Biochemical Reaction
- Part of: Cell
- Located: Nucleus, Cytoplasm
- Category: Post-translational modification
- Type: Monoaminylation
- Central Functions: Tumorigenesis & Cancer Metastasis Circadian Rhythm Regulation Modulates Drug-Seeking Behaviors Regulates Gene Expression Programs
- Key Enzymes: TGM2

Discovered
| 2019 | Lorna Farrelly & Colleagues Discover histone serotonylation as a novel post-translational modification |
| 2020 | Ashley Lepack & Colleagues Discover histone dopaminylation as a novel post-translational modification |
| 2025 | Qingfei Zheng & Colleagues Discover histone histaminylation as a novel post-translational modification |

= Histone monoaminylation =

Post-translational modification

Histone monoaminylation refers to the post-translational modification in which monoamines (ie., dopamine, serotonin, histamine) are covalently attached to glutamine residue position 5 (Gln5) of histone H3 via transamidation. In general, monoaminylation refers to the overall class of post-translational modifications involving monoamines; however, these reactions are further classified by the individual monoamine reactant they describe (ie., dopaminylation, serotonylation, histaminylation).

To date, histone H3 is the only histone protein known to undergo monoaminylation modifications, and such modifications have only been reported for glutamine position 5 (Gln5) of histone H3 (hereafter referred to as H3Q5). Thus, histone monoaminylation currently refers to the covalent addition of monoamines to glutamine at position 5 (Gln5) of histone H3.

== Identification ==
Protein monoaminylation was first identified in 1957 by Heinrich Waelsch and colleagues at Columbia University. After discovering that primary amines could be covalently incorporated into proteins via transamidation at glutamine residues, the group went on to uncover the enzyme catalyzing these reactions, effectively naming it "transglutaminase" after its function. Despite its discovery in the mid-twentieth century, protein monoaminylation was not investigated as a post-translational modification until 2003, when Diego Walther and colleagues at the Max-Planck-Institute for Molecular Genetics revealed that serotonylation of small GTPases mediates ⍺-granule release during the activation and aggregation of platelets.

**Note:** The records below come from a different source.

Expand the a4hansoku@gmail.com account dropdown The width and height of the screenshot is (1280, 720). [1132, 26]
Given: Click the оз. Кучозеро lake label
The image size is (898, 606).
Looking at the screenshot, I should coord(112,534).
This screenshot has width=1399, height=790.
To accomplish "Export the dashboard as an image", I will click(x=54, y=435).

Histone mnoaminylation was not uncovered as an epigenetic regulatory mechanism until 2019, when Lorna Farrelly and colleagues at the Icahn School of Medicine reported the H3Q5-serotonylation (H3Q5ser) modification for the first time. Later, in 2020, the H3Q5-dopaminylation (H3Q5dop) modification was identified in the striatum by Ashley Lepack and colleagues also at the Icahn School of Medicine. Five years later, Qingfei Zheng and colleagues at Ohio State University discovered the H3Q5-histaminylation (H3Q5his) modification in histaminergic neurons.

== Mechanism ==
Histone monoaminylation is catalyzed by transglutaminase 2 (TGM2) in a calcium-dependent manner, and relies upon the intracellular bioavailability of monoamine substrates. Generally, protein monoaminylation occurs in the cytoplasm; however, histone monoaminylation only occurs within the nucleus. Nevertheless, the mechanism for TGM2-catalyzed monoaminylation is identical for both histone and non-histone proteins.

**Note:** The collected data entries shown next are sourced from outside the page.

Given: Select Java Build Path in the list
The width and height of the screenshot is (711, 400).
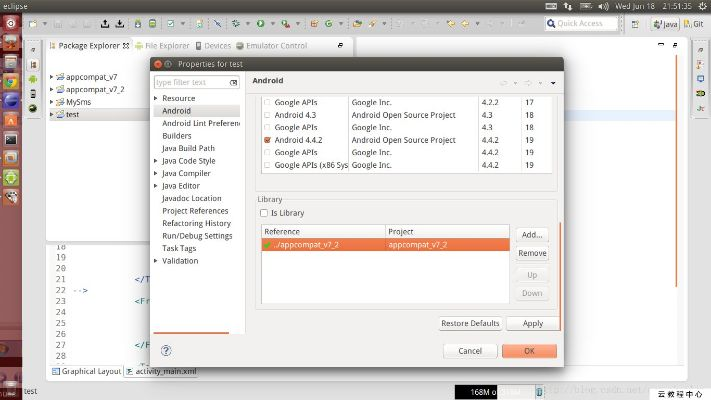Looking at the screenshot, I should (x=191, y=148).

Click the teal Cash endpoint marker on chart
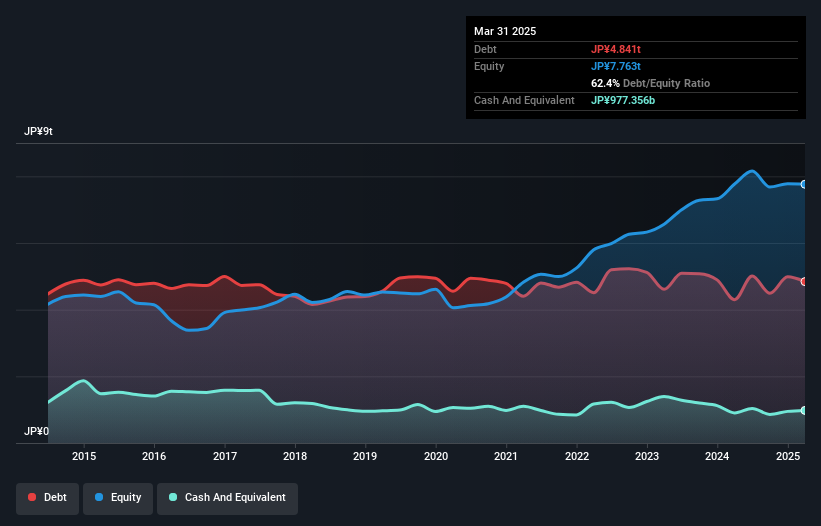point(803,410)
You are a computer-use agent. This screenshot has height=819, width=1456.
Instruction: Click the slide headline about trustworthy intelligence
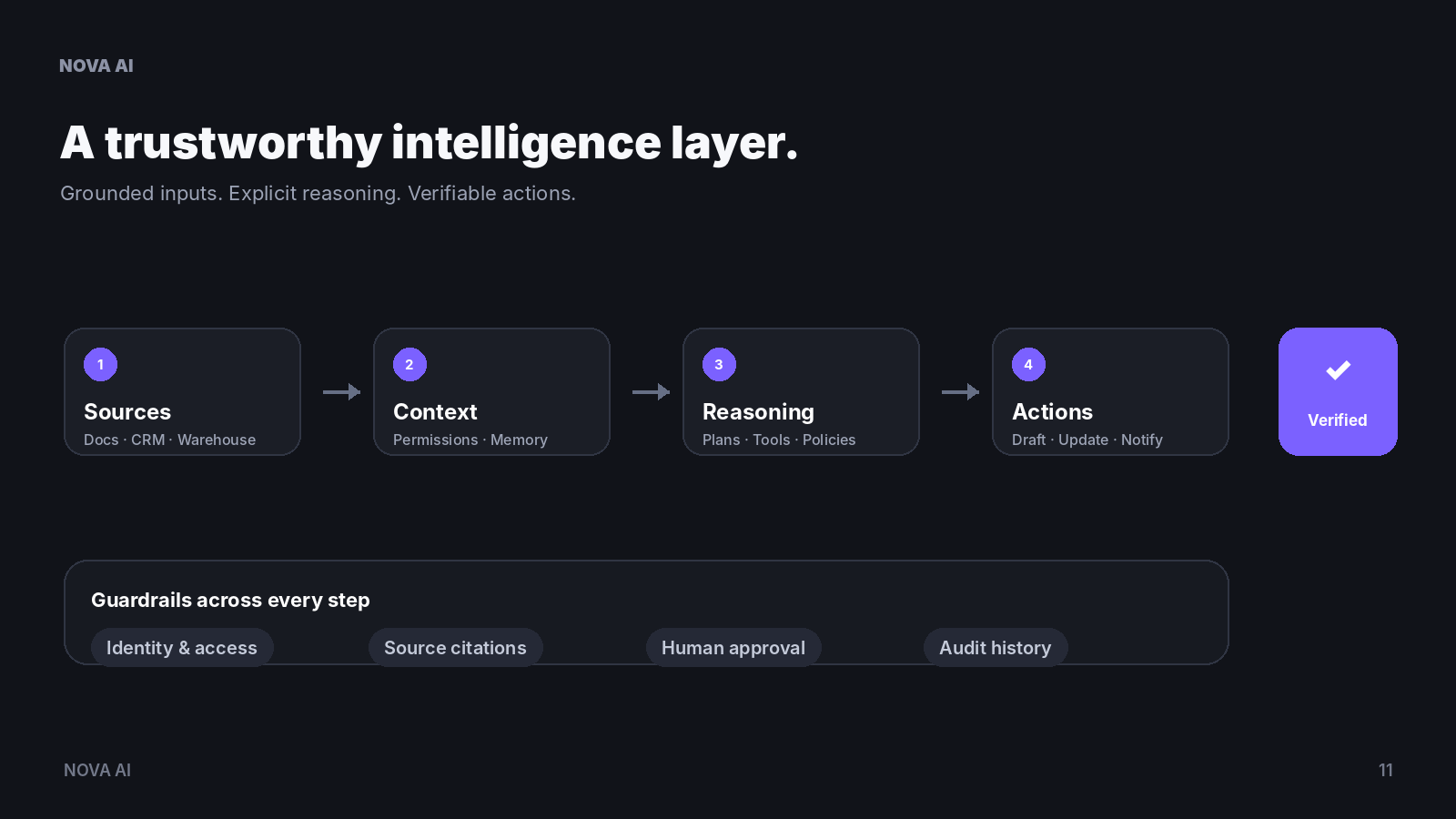point(429,143)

Structurally, Ca^{2+} binds directly to TGM2 itself and not to the substrate molecule. Once Ca^{2+} binds to TGM2, a 4 nm relaxation about the major axis of the protein exposes the active site to available substrates. The active site itself is composed of a well conserved catalytic triad (Cys277–His335–Asp358) situated within a substrate binding channel, which is bordered by two conserved residues (Trp241 and Trp332) that facilitate catalysis through stabilization of the transition state. Once intracellular Ca^{2+} binds to TGM2 and exposes the substrate binding channel, the glutamine residue of the substrate protein (i.e., histone H3) is free to enter the enzyme active site. As a transamidation reaction, the mechanism for histone monoaminylation can be summarized in two parts: an initial thioester formation, followed by isopeptide bond formation.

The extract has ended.